The announcement of GST exemption limit being extended to businesses with a turnover of Rs 50 lakh in the Interim Budget will surely bring a smile on the faces of small traders and manufacturers. The greatest pain among the small traders and manufacturers on the announcement of GST in 2017 was that their costs had gone up by over 50 per cent. Unlike earlier, when most small traders ran a one-man show, in the GST era they were forced to hire an accountant and a computer-friendly resource, as they had to file monthly returns. Now, businesses with less than Rs 5 crore turnover can file quarterly returns, while businesses between Rs 50 lakh and Rs 1.5 crore need to file a flat 1 per cent GST and can file annual returns.
The mood of traders and small manufacturers across the country post the GST roll-out, especially in the hinterlands was morose, many of them actually went out of business. These were traders who had never paid any kind of taxes earlier. The distribution of local 'masala' brands, snacks and detergent brands went down by 50 per cent, as they were not able to hire distributors because of the GST burden. Many of them dumped their products with retailers and never returned to pick up the unsold stock. Though several local manufacturers in cities such as Indore and Nagpur did come up with ways of paying GST for only 10-20 per cent of their merchandise and managed to sell the rest under the table, and some of them even managed to duck the e-way bill (by carting their products on cycles and Volvo buses if they distributed in more than one market), they were not able to sustain. Even the wholesaler, who earlier preferred local brands to national brands as he got higher margins from the former, switched his allegiance to the national brands.

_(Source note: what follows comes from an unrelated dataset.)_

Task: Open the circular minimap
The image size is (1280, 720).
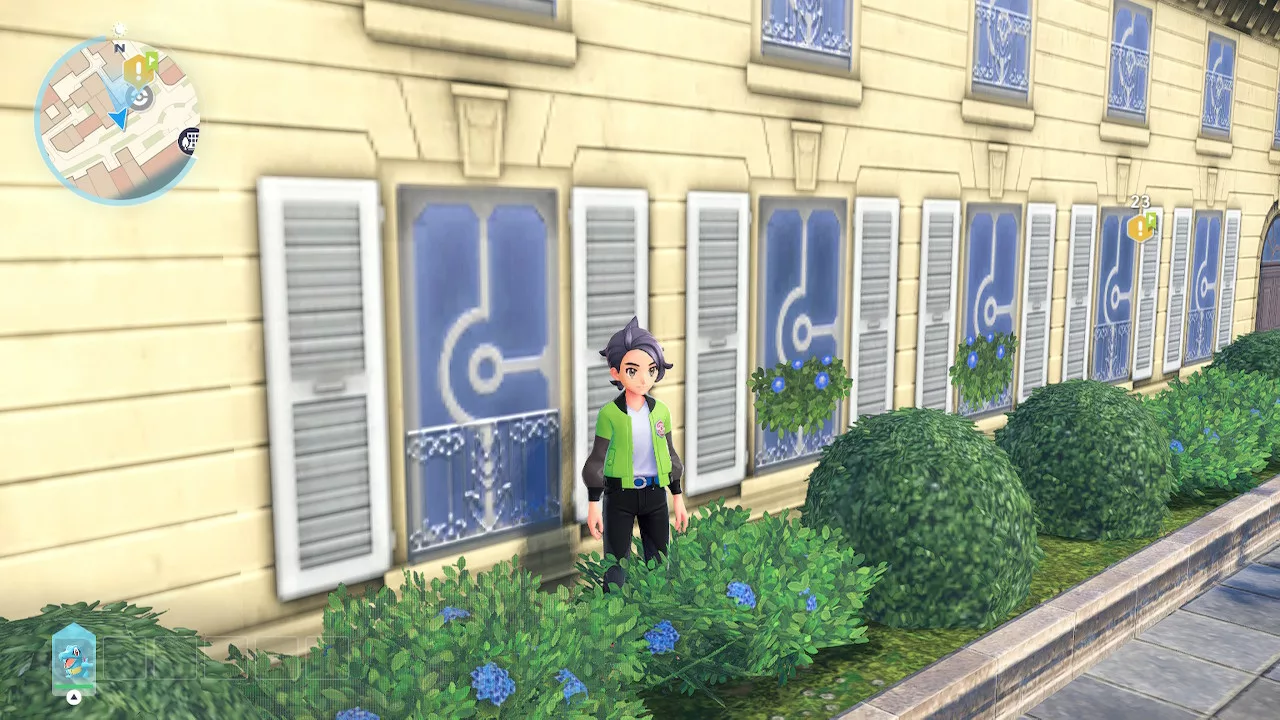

Will the new GST guidelines bring back some of the small traders and manufacturers in action? "I expect some of them to come back as they will now be able to offer better margins to the wholesalers and win back their allegiance yet again," remarks Kannan Sitaram, Former COO of Dabur, who is now Venture Partner, Fireside Ventures. But the advantage, points out Sitaram, will largely be for those manufacturers dealing with food items derived from agri commodities which doesn't come under the GST bracket. "I don't see local personal care or home care brands benefitting as much even if they are exempted from GST," adds Sitaram.

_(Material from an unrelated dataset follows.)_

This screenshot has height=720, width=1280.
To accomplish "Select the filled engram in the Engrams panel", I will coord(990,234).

The biggest beneficiaries of the GST regime have been the FMCG major such as HUL, ITC and Britannia who have taken advantage of the single taxation system and have hugely strengthened their distribution might. Companies such as HUL have even come up with strategies such as 'Winning In Many Indias', as part of which they are coming up with region specific brand extensions. Most of these companies have also substantially increased their advertising spends in regional markets. This will be the biggest challenge for the local brands, which don't have the ability to spend on marketing and distribution and could hence lose out. At a time when several local brands exited the market, unable to handle the pressures of GST, the national brands have encroached upon their territory by either strengthening their direct distribution might or by giving huge incentives to the wholesale community. "It's not that the likes of HUL or Dabur are paying us higher margins after GST. But if we sell Rs 50,000 or Rs 100,000 worth of their products a month, they pay us 2-4 per cent higher margins," pointed out a wholesaler in Gujarat's Navasari, in an earlier interview with Business Today.
"The deeper pockets of the bigger players as well as their quality standards may not allow the local players to come back that easily," says Sitaram. A small-town kirana store may have multiple local brands sitting next to the big brands and would be priced far lower than the national brands, but could lose out in terms of quality. In the earlier era most of the big brands were not as widely distributed as they are now, hence, the local brands had a monopoly. The wholesaler also may not be too happy to stock a local brand as he would prefer to push a better quality product, and at the same time he is also getting pampered by the bigger brands with attractive incentives.
Will the expansion of GST exemption limit really help really small traders and manufacturers? It may not.